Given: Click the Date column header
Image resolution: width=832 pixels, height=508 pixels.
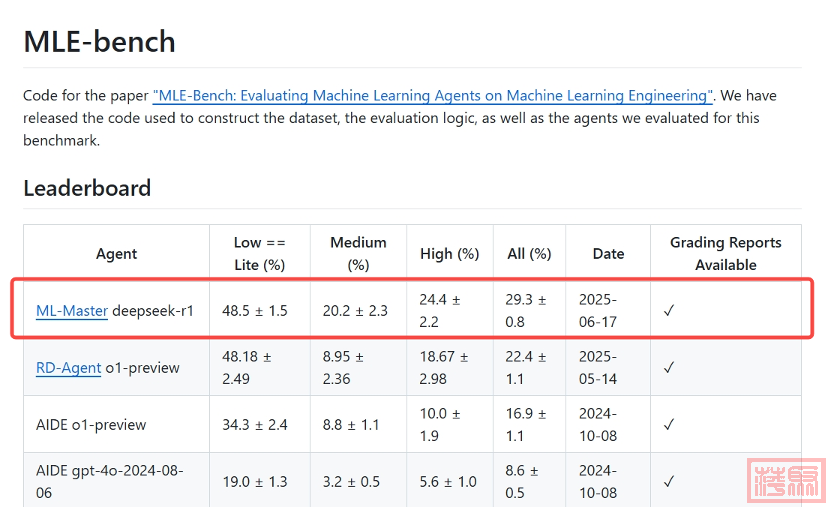Looking at the screenshot, I should (x=608, y=254).
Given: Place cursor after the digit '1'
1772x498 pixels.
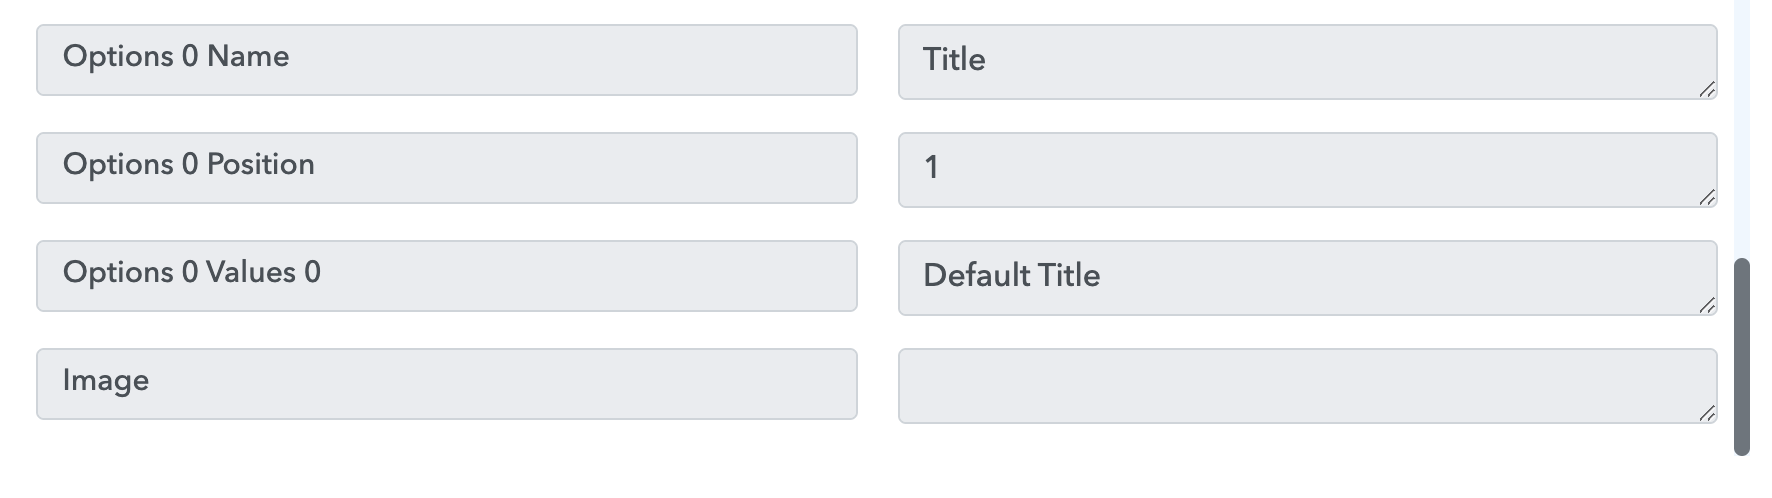Looking at the screenshot, I should (x=940, y=167).
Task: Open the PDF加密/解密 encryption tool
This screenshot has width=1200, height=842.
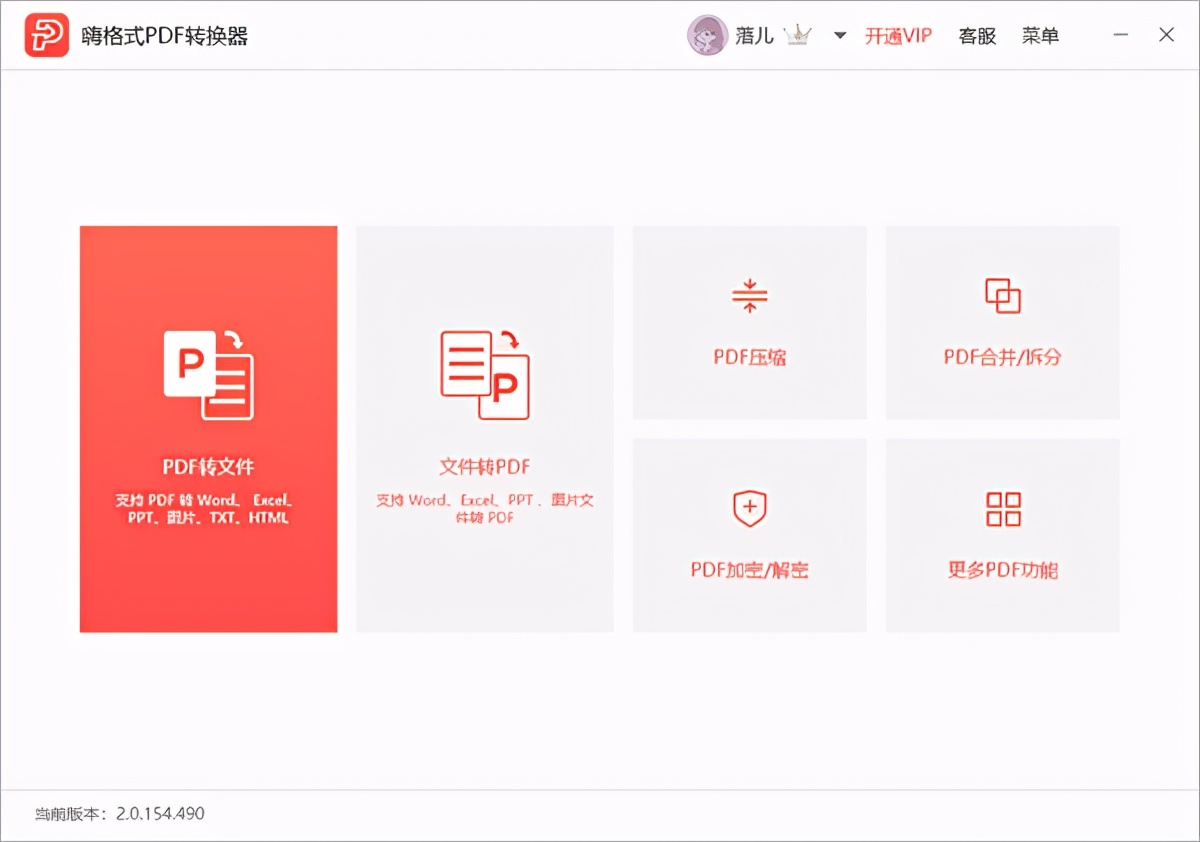Action: tap(748, 535)
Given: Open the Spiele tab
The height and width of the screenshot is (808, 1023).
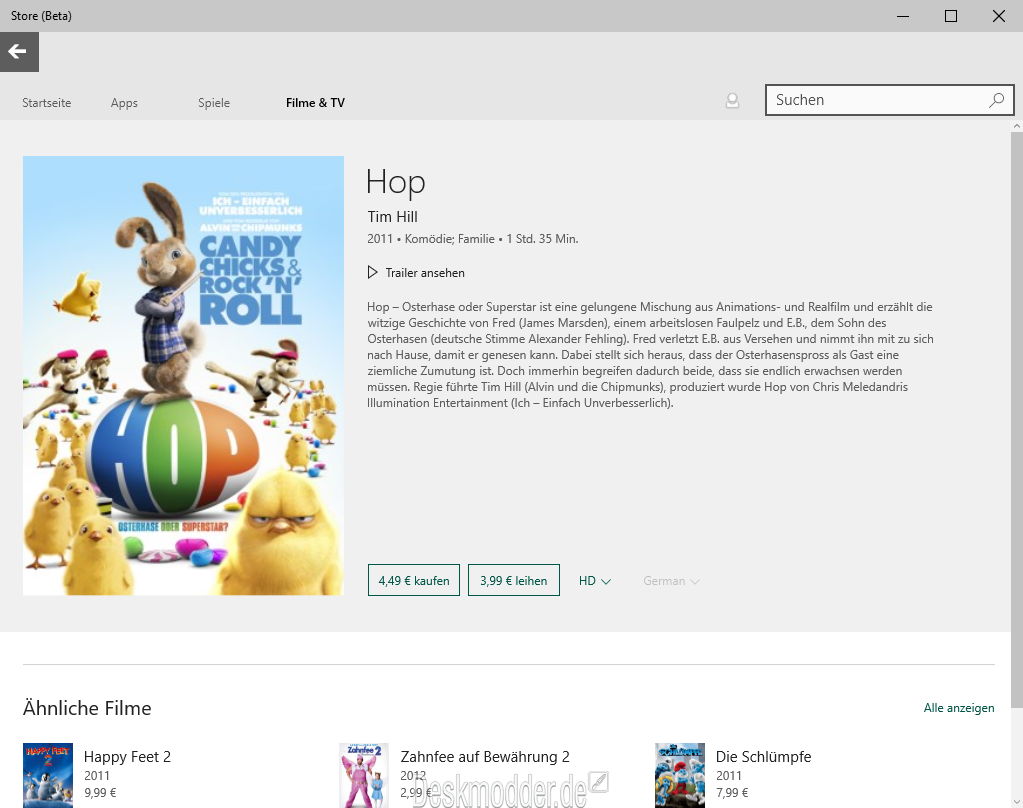Looking at the screenshot, I should pos(214,103).
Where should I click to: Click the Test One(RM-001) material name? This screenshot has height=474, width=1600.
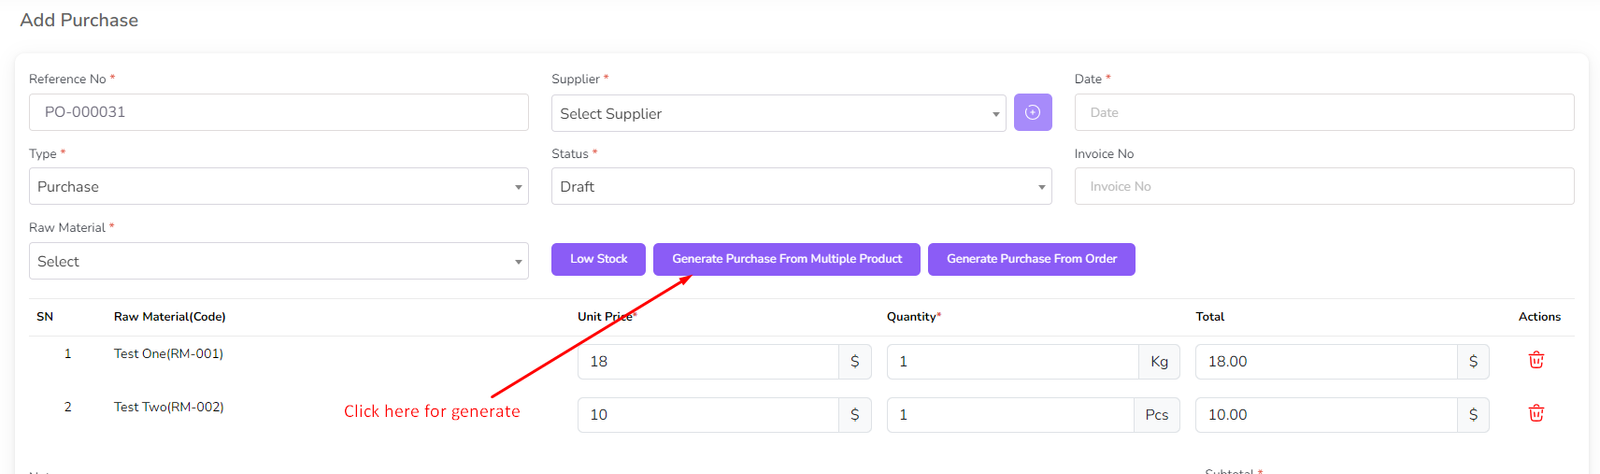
++++++++
WHAT YOU NEED TO DO
A word-for-word copy of the listing is needed, with no pictures in it.

ANSWER SPACE
Given: Click the Date column header
Image resolution: width=832 pixels, height=508 pixels.
Looking at the screenshot, I should (x=608, y=254).
Given: Place cursor after the digit '1'
1772x498 pixels.
Looking at the screenshot, I should (x=940, y=167).
Task: Open the PDF加密/解密 encryption tool
This screenshot has width=1200, height=842.
Action: tap(748, 535)
Given: Open the Spiele tab
The height and width of the screenshot is (808, 1023).
Looking at the screenshot, I should pos(214,103).
Where should I click to: Click the Test One(RM-001) material name? This screenshot has height=474, width=1600.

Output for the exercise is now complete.